FORT WORTH, TEXAS — The U.S. government spent nearly $5 million to court-martial and convict an Army psychiatrist in the 2009 Fort Hood shooting rampage, according to records reviewed by a North Texas television station.
The biggest pre-trial expense in Maj. Nidal Hasan's trial was more than $1 million for transportation for witnesses, jurors and attorneys, according to Army records obtained by KXAS-TV of Fort Worth and Dallas. About $90,000 was spent to house the witnesses.
Hasan was convicted in August of killing 13 people during the Nov. 5, 2009, shooting.
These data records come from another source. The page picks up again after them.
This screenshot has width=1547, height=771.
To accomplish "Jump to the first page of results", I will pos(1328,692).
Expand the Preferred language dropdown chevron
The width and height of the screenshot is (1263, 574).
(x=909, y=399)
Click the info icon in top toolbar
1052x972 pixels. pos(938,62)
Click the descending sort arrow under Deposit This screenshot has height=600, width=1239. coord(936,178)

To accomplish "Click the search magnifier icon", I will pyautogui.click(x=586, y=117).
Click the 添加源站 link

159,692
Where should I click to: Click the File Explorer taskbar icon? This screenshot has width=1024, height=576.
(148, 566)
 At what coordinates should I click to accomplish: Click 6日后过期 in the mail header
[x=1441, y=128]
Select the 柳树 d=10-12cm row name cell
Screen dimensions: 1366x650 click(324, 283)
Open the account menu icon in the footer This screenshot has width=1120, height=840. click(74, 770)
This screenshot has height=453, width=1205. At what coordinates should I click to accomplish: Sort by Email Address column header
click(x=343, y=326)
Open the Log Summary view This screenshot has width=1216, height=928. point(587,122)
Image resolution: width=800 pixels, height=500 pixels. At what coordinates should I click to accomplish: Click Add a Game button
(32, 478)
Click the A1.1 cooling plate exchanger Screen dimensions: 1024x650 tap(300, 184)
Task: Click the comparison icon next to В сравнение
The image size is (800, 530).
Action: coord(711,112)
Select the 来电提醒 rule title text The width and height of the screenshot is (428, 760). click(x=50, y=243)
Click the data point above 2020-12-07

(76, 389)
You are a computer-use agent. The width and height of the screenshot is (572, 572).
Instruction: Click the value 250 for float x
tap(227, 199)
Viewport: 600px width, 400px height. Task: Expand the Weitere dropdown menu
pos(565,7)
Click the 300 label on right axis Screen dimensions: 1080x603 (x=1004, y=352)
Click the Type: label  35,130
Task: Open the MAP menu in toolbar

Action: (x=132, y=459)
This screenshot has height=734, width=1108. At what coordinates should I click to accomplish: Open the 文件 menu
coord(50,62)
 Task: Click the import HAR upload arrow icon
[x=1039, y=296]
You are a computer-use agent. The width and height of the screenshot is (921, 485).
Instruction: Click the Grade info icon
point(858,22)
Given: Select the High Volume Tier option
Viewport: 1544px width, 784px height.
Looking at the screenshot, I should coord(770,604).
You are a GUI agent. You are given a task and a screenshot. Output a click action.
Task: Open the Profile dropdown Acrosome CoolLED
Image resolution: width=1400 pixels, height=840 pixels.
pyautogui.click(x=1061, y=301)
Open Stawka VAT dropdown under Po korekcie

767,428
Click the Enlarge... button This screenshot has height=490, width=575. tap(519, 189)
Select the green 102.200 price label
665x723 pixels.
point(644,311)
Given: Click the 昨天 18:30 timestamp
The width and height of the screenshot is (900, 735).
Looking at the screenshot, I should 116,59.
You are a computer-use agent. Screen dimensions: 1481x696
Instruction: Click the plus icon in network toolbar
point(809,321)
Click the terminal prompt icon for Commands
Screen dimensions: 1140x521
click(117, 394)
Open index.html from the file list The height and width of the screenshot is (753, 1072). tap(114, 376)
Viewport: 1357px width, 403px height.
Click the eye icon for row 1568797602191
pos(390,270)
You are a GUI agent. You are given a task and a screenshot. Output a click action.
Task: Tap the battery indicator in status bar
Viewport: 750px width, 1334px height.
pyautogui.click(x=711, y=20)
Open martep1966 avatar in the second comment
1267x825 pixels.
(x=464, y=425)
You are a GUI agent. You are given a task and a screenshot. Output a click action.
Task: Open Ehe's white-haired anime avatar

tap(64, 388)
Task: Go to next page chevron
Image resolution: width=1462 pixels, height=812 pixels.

More than 30 people were wounded.
The records also show that in the months before his trial, Army helicopters ferried Hasan 40 miles from the Bell County Jail to Fort Hood at a cost of more than $194,000 so he could work on his defense in his private office. More than $200,000 was spent on trailers, apparently including the one that housed the private office.
In the past, Army officials have said the helicopter rides were needed to protect Hasan and his team from threats.
Hasan was not allowed to plead guilty to the charges under a military law regarding cases that could bring the death penalty. So, he served as his own defense attorney, called no witnesses and asked few questions.
The records show that another $1 million was spent in expert witness fees.
Hasan remained on the Army payroll until 10 days after his conviction, collecting nearly $300,000. Most was donated to charity, Hasan's civil attorney, John Galligan, has told The Associated Press.
The expenditures have outraged many of Hasan's victims and their relatives. Some victims have struggled to find jobs or pay medical bills since Hasan opened fire inside a crowded building on the Central Texas military base.